CMS determined that the final rule is not anticipated to have an effect on state, local, or tribal governments in the aggregate, or by the private sector, of $141 million or more in calendar year 2015.

(iv) Other relevant information or requirements under acts and executive orders

Administrative Procedure Act, 5 U.S.C. §§ 551 et seq.

CMS published a notice of proposed rulemaking in the Federal Register on July 7, 2014. 79 Fed. Reg. 38,366. CMS received approximately 337 timely comments in response to the rule, including comments from various trade associations, HHAs, individual registered nurses, physicians, clinicians, therapists, therapy assistants, health care industry organizations, and health care consulting firms. CMS responded to the comments in the final rule. 79 Fed. Reg. 66,032.

Paperwork Reduction Act (PRA), 44 U.S.C. §§ 3501-3520

The final rule contains information collection requirements under the Paperwork Reduction Act. The requirements in the final rule consist of proposed changes to requirements approved under OMB control number 0938-1083. The final rule changes the face-to-face encounter requirements in current regulations and will result in an estimated net reduction in burden for certifying physicians of 192,765 hours or $21,796,330. The changes to the face-to-face encounter requirements will result in a one-time burden for HHAs to revise the certification form of 5,761 hours or $245,397.

Statutory authorization for the rule

The final rule is authorized by sections 1102, 1871, and 1895 of the Social Security Act, 42 U.S.C. 1302, 1395hh, and 1395fff.
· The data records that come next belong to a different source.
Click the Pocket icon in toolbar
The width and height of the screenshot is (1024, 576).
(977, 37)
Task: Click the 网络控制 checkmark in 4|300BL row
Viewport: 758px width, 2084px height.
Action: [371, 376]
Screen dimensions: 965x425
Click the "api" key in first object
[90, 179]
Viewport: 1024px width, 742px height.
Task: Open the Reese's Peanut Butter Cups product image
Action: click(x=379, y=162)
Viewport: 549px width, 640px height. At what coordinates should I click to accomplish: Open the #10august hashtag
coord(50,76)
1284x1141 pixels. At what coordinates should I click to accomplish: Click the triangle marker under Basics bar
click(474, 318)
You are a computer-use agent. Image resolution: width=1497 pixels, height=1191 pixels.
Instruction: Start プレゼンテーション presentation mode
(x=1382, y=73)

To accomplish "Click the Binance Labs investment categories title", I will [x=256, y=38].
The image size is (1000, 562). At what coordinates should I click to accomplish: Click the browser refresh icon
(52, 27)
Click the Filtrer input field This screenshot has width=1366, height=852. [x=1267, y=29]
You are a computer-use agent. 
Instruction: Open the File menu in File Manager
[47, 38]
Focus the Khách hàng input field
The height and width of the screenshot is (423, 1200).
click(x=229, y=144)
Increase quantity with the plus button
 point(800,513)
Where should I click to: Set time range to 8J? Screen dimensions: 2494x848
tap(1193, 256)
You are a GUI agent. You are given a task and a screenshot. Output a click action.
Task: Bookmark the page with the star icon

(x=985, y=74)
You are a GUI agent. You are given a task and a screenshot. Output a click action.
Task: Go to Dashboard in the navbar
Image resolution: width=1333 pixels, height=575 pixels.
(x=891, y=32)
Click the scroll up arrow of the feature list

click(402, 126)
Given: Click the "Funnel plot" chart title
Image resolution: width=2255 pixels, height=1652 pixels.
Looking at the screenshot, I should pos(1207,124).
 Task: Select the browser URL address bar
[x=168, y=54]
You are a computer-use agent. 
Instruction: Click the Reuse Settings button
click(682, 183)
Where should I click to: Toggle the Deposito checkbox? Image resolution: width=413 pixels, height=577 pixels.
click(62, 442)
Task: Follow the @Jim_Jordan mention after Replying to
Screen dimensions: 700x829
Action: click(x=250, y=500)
Executive Order No. 12,866 (Regulatory Planning and Review)

The final rule was designated an economically significant rule under the Executive Order. Accordingly, the rule was reviewed by the Office of Management and Budget.

Executive Order No. 13,132 (Federalism)

CMS has determined that the final rule will not have substantial direct effects on the rights, roles, and responsibilities of state, local, or tribal governments.